- Provided records:
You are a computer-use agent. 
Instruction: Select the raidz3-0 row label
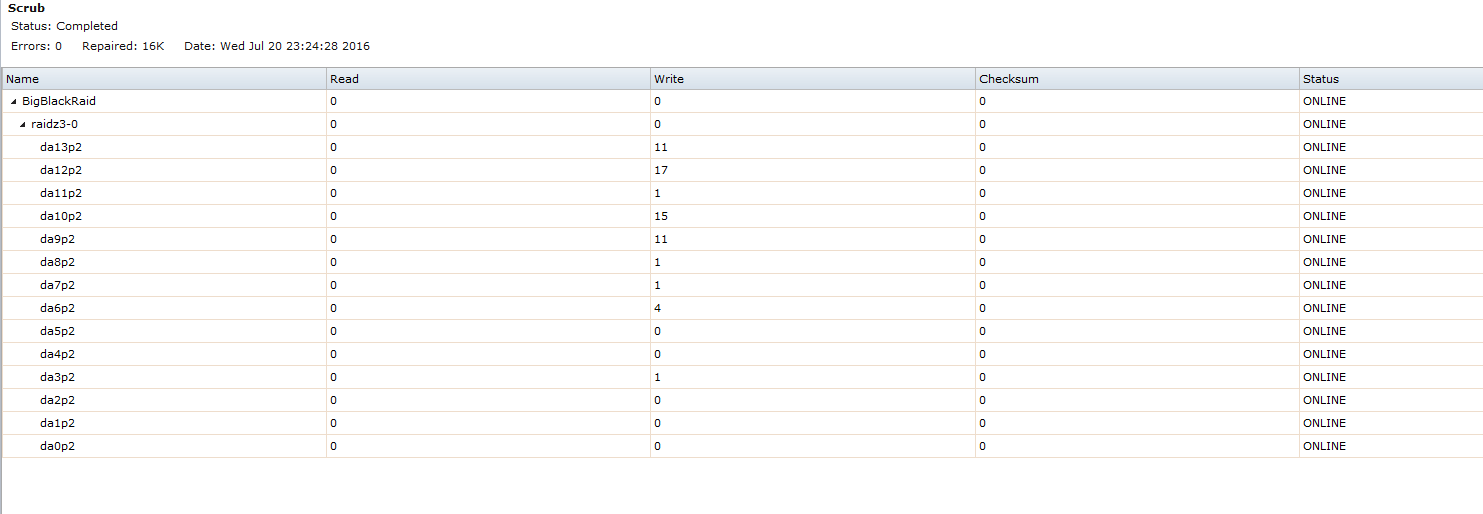[54, 124]
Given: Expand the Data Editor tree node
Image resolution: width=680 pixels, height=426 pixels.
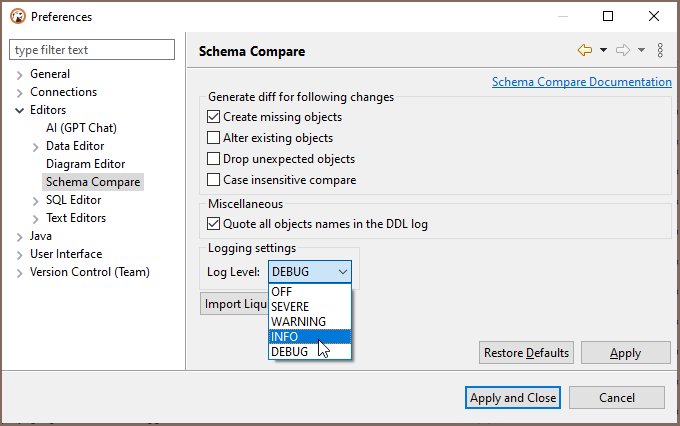Looking at the screenshot, I should point(36,146).
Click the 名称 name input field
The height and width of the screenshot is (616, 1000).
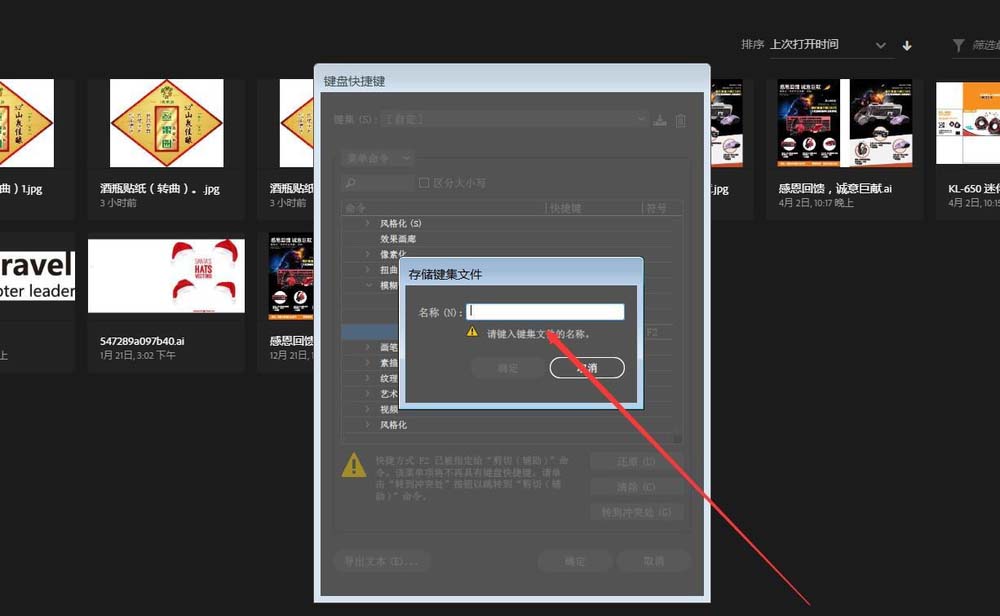pyautogui.click(x=545, y=310)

- Set task: Reproduce all of the material above verbatim, line for line, and omit the pictures from your output.

- Solved exercise:
You are a computer-use agent. 
Instruction: Select the raidz3-0 row label
[54, 124]
Given: Expand the Data Editor tree node
Image resolution: width=680 pixels, height=426 pixels.
Looking at the screenshot, I should point(36,146).
Click the 名称 name input field
The height and width of the screenshot is (616, 1000).
pyautogui.click(x=545, y=310)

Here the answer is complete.